■ **EXERCISE**
Copy the passage from the Pennsylvania airport funding article starting with "Approved aviation projects" and going on through "continued economic development.".

■ **EXCERPT TO READ**
Five airports in central Pennsylvania and the Lehigh Valley were among the recipients of $10 million total in state investments, announced Monday by Gov. Tom Wolf, through the Aviation Transportation Assistance Program.
Overall, funds were earmarked for 12 projects at 10 airports.
“Aviation plays a vital role in keeping our state’s economy moving,” Wolf said in a release. “These investments will help Pennsylvania’s airports operate safely, expand to meet current demands, and sustain growth well into the future.”
Approved aviation projects included:
Berks County, Reading Regional/Carl A. Spaatz Field – $3 million for air operations hangar complex infrastructure to accommodate the growth of an existing airport tenant.
Cumberland County, Carlisle Airport – $524,000 for design and construction of a terminal building to further continued economic development.
Lancaster County, Lancaster Airport – $750,000 to complete corporate hangar infrastructure to accommodate the growth of an existing airport tenant and provide space for a new operation relocating there.

■ **INFORMATION PROVIDED**
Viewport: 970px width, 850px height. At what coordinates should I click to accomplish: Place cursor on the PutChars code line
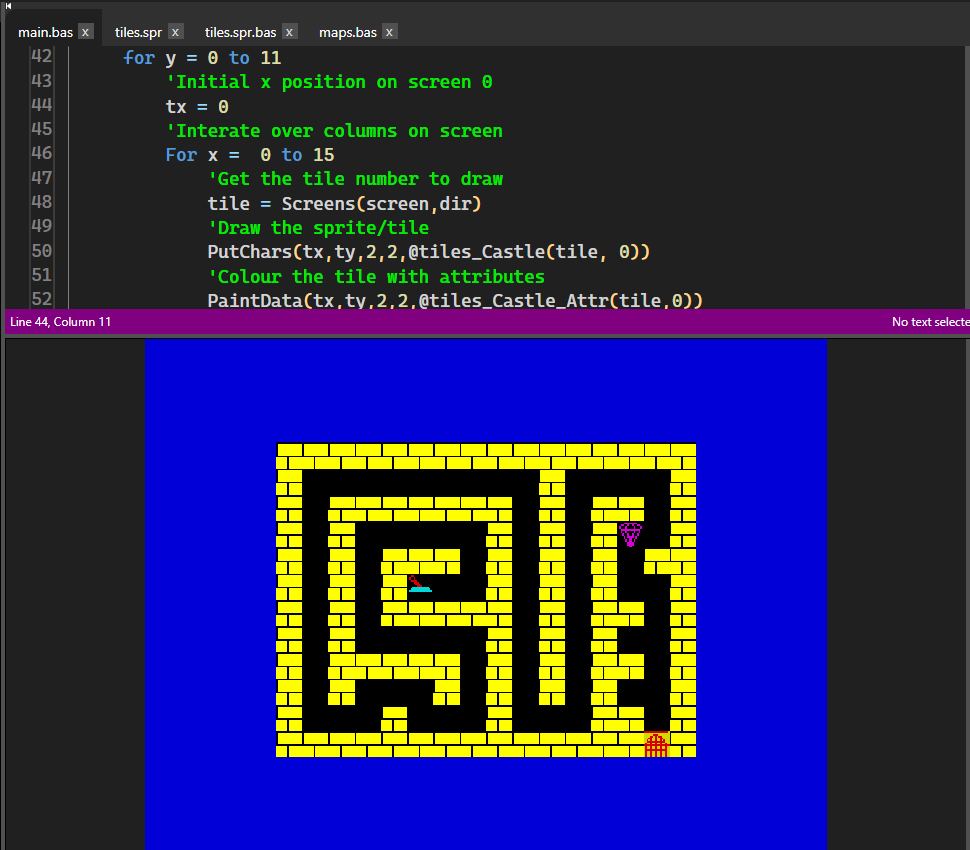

■ **PROBLEM SOLUTION**
Approved aviation projects included:
Berks County, Reading Regional/Carl A. Spaatz Field – $3 million for air operations hangar complex infrastructure to accommodate the growth of an existing airport tenant.
Cumberland County, Carlisle Airport – $524,000 for design and construction of a terminal building to further continued economic development.